The EU’s antitrust arm said in January it was reviewing whether Microsoft’s involvement with OpenAI should be vetted after a mutiny at the ChatGPT creator exposed deep ties between the two firms. 

The shares in Microsoft were trading down 0.3% by 12:20 p.m. in New York.

While most deals examined under the EU’s merger regulation are eventually approved by Brussels watchdogs, officials are unafraid of wielding a veto if any competition concerns can’t be fixed within strict deadlines.

Microsoft declined to comment beyond pointing to an earlier statement that its OpenAI partnership has “fostered more AI innovation and competition, while preserving independence for both companies.”

A spokesperson from the commission said that to examine potential competition concerns, the watchdog “first needs to conclude that there has been a change of control on a lasting basis” between the two firms. 

At the core of the partnership between Microsoft and OpenAI is the massive amounts of computer power required to keep the worldwide boom in generative AI going. Running the systems behind tools such as ChatGPT and Google’s Bard has sent demand for cloud services and processing capacity soaring. OpenAI, for example, has become a major customer of Microsoft’s cloud business.

In turn, all three of the world’s biggest cloud-computing providers — Microsoft, Amazon.com Inc., and Alphabet Inc.’s Google — have become active investors in AI startups over recent years. AI outfit Anthropic has attracted a $4 billion investment from Amazon and a $2 billion investment from Google, who also forged a 2021 partnership with AI firm Cohere.

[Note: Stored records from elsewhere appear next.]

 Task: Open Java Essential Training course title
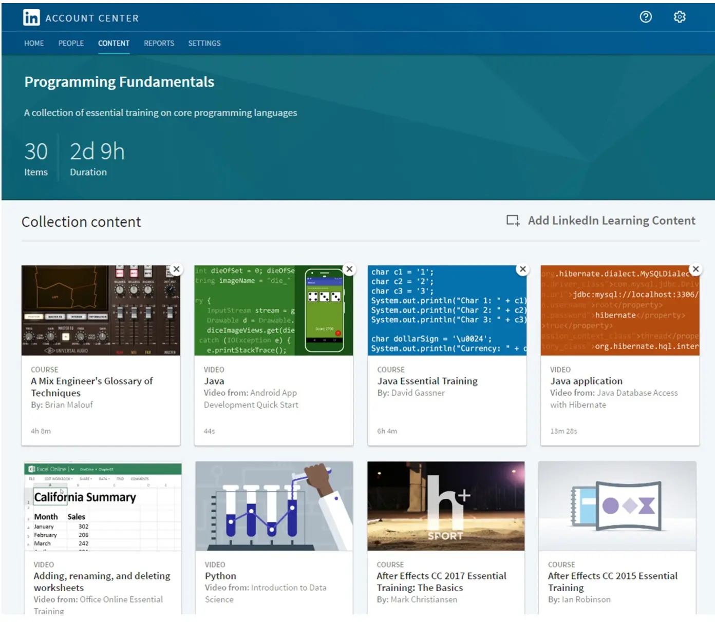[x=427, y=381]
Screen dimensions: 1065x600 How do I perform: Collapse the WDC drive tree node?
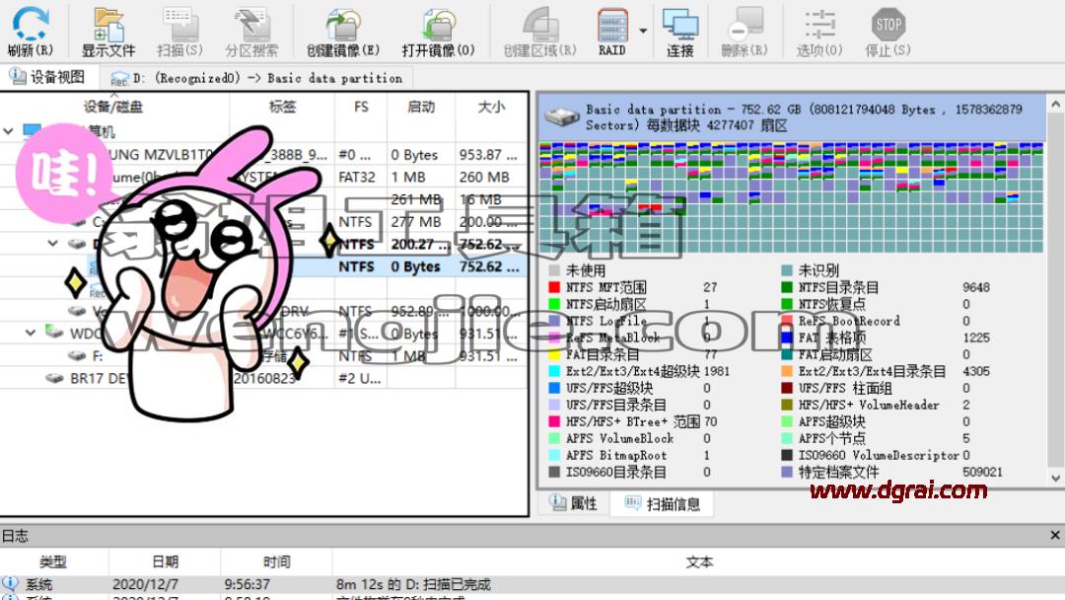(30, 333)
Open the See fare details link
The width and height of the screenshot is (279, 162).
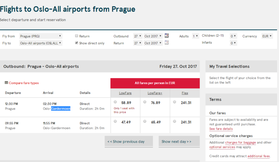pos(221,129)
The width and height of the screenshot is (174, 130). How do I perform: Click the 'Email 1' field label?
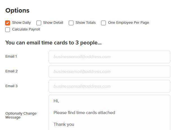[x=11, y=56]
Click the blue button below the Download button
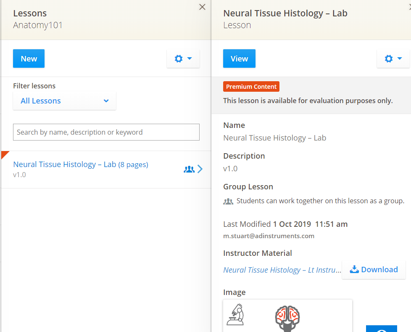Screen dimensions: 411x332 [381, 329]
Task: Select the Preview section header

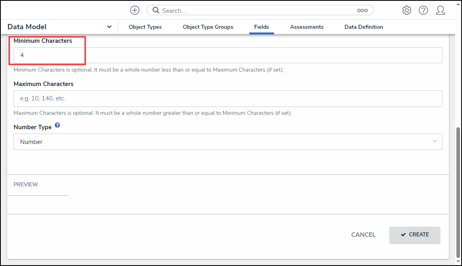Action: tap(26, 184)

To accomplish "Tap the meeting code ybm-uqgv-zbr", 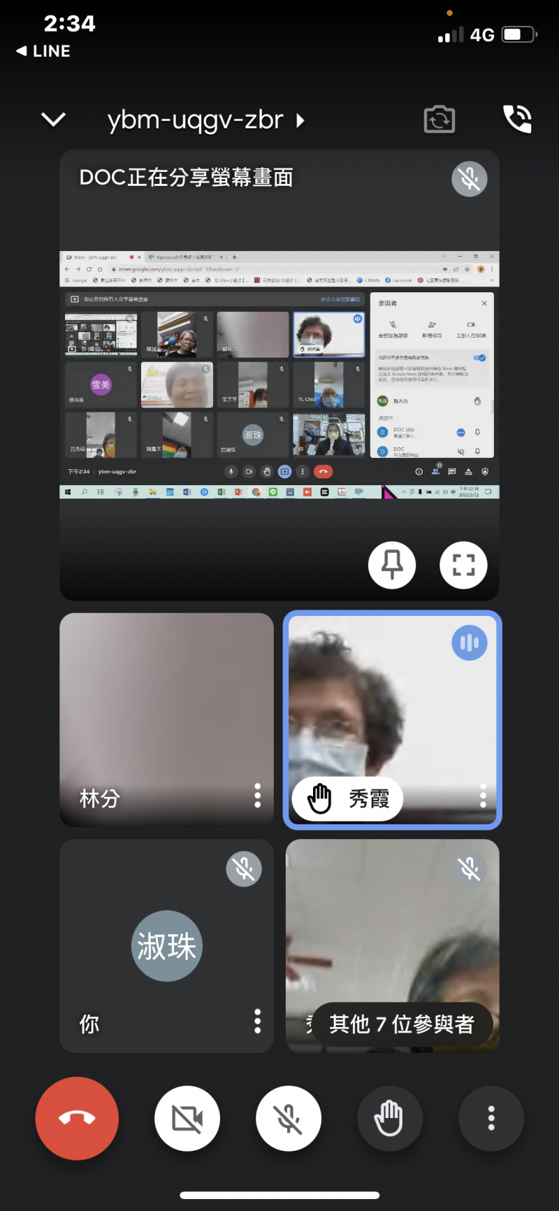I will pyautogui.click(x=195, y=120).
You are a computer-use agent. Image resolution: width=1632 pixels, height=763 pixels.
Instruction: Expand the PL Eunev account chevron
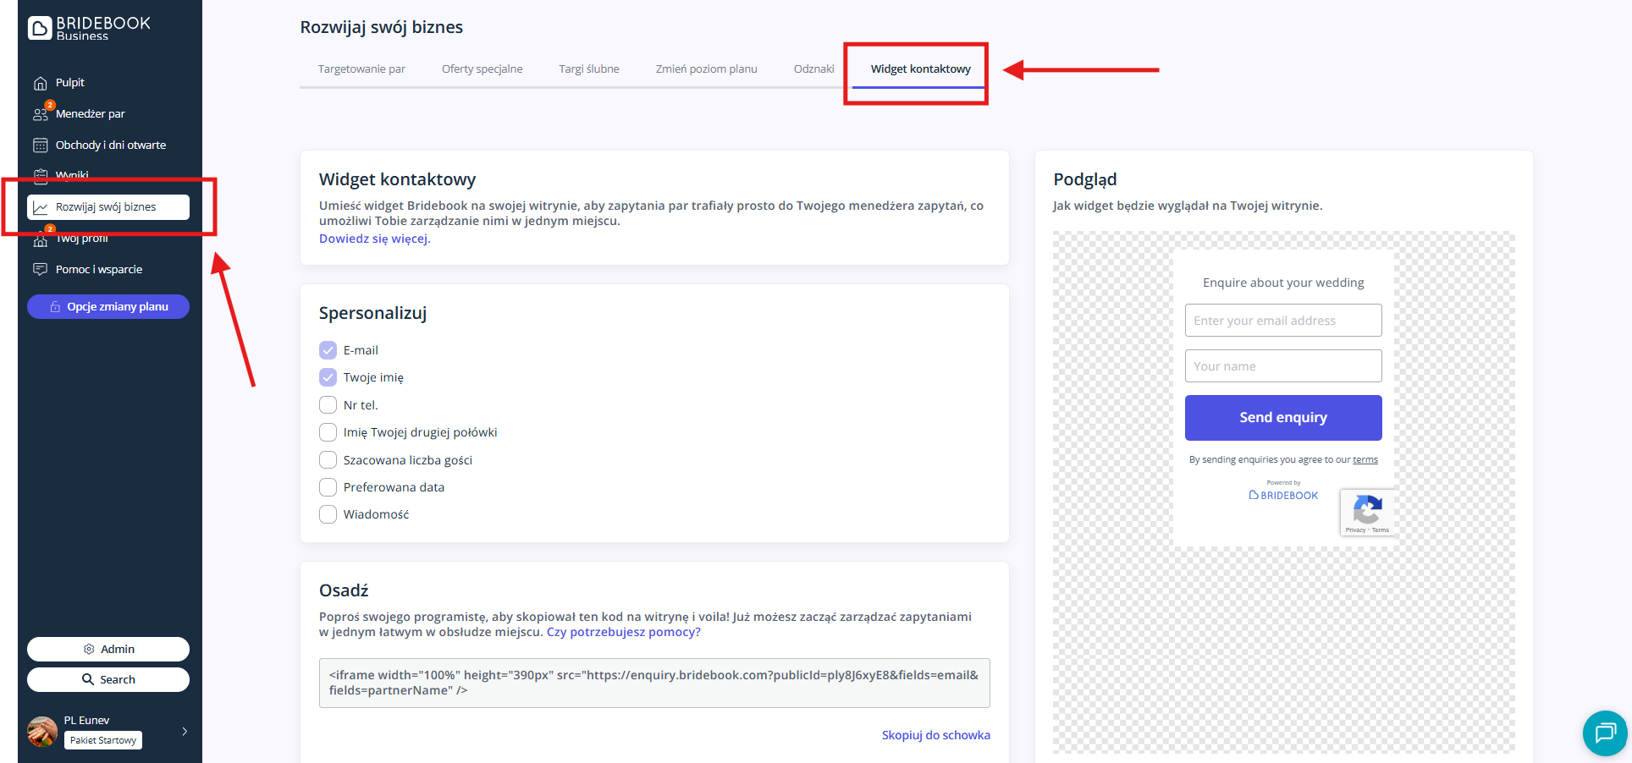[x=185, y=732]
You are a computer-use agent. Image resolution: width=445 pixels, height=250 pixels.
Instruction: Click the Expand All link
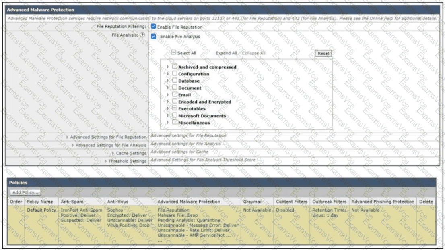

For its part, Microsoft has also been actively on the lookout for more partnerships with burgeoning AI firms, earlier this year announcing a $16 million partnership with French tech firm Mistral AI. 

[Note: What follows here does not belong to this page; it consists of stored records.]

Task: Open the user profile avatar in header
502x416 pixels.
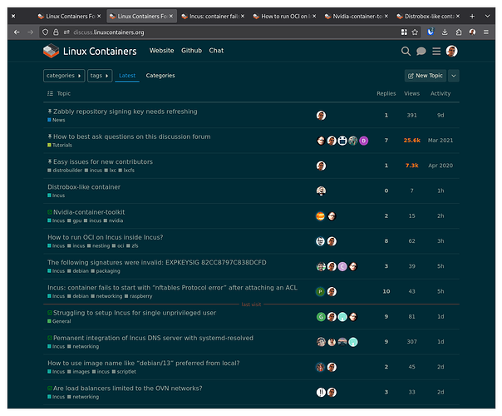Action: click(x=451, y=51)
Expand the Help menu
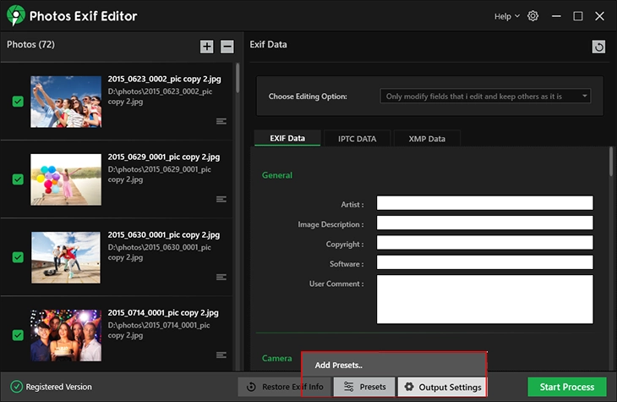The width and height of the screenshot is (617, 402). 506,16
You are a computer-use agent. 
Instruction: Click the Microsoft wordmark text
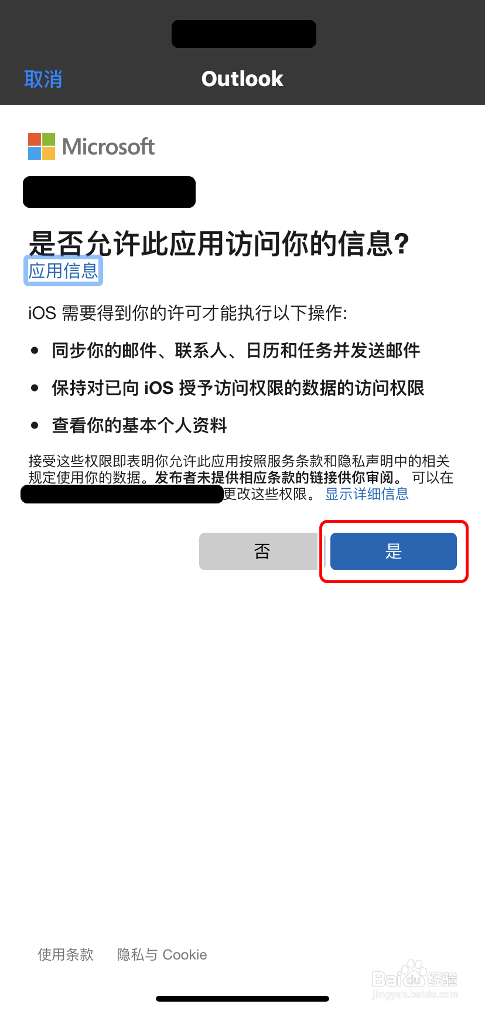click(x=108, y=146)
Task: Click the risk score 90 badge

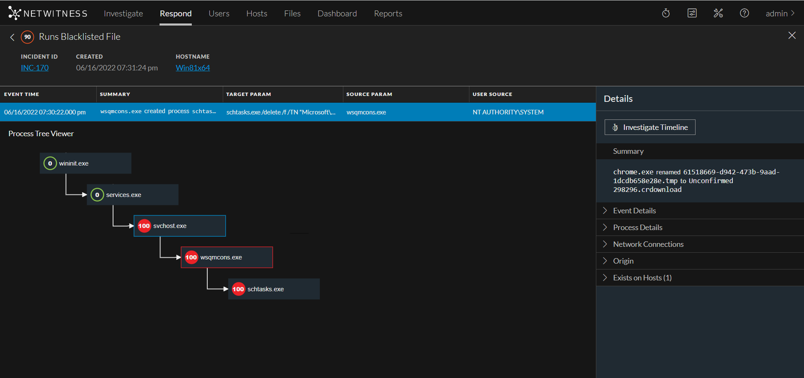Action: click(28, 37)
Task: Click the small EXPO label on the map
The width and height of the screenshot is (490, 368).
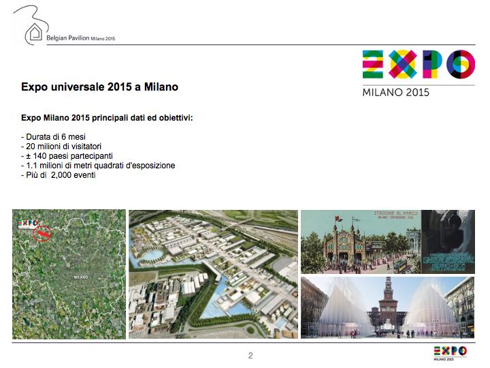Action: coord(28,223)
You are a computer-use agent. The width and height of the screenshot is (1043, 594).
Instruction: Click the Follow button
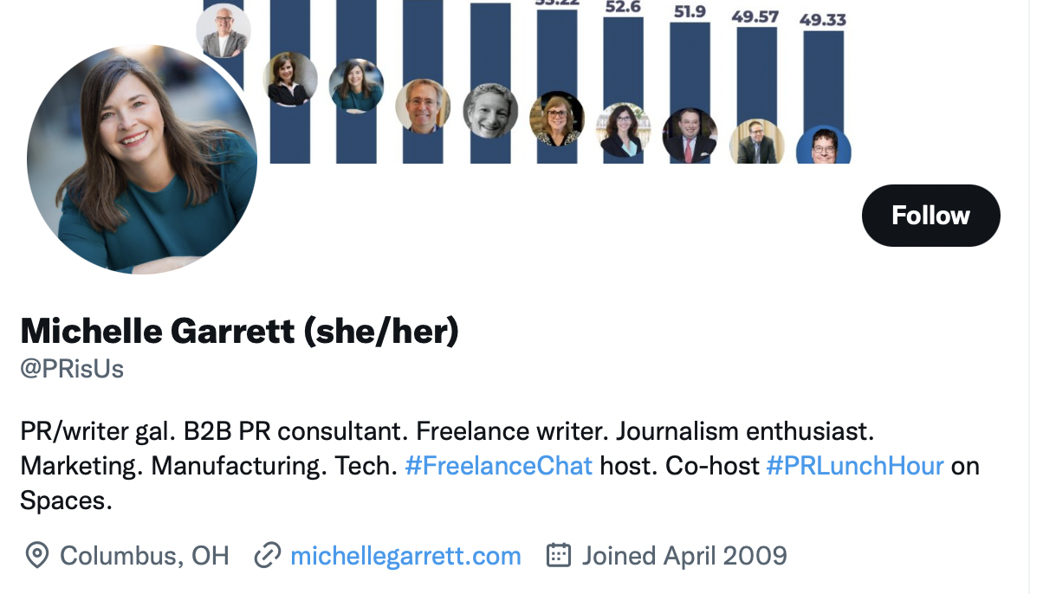(930, 216)

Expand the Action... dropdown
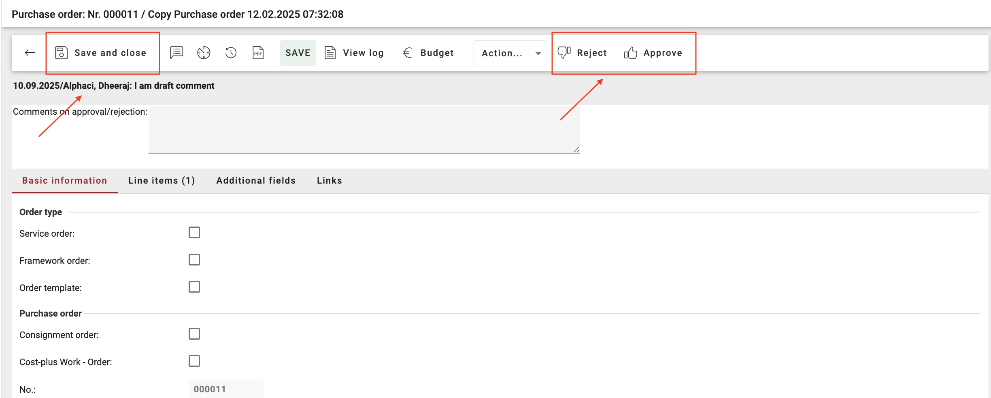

Microsoft’s $13 billion OpenAI investments piqued the interest of regulators — including, as well as the EU, the UK’s Competition and Markets Authority and the US Federal Trade Commission — since a scandal embroiled the AI firm over the firing and subsequent rehiring of Sam Altman as chief of OpenAI late last year.

Microsoft chief executive officer Satya Nadella personally helped negotiate and advocate for his return to the company — at one point offering to hire Altman himself, along with other employees at OpenAI who wanted to leave. 

OpenAI’s board eventually agreed to reinstate Altman and the company then named a three-person interim board and added Microsoft as a nonvoting observer.

That episode led regulators to examine the agreement. The UK watchdog said it would examine whether the balance of power between the two firms has fundamentally shifted to give one side more control or influence over the other, and the US Federal Trade Commission has made early-stage inquiries into the agreement.

The EU said it would look at Microsoft’s investments as part of a broader examination into anticompetitive risks brought by Big Tech involvement in next-generation AI technologies.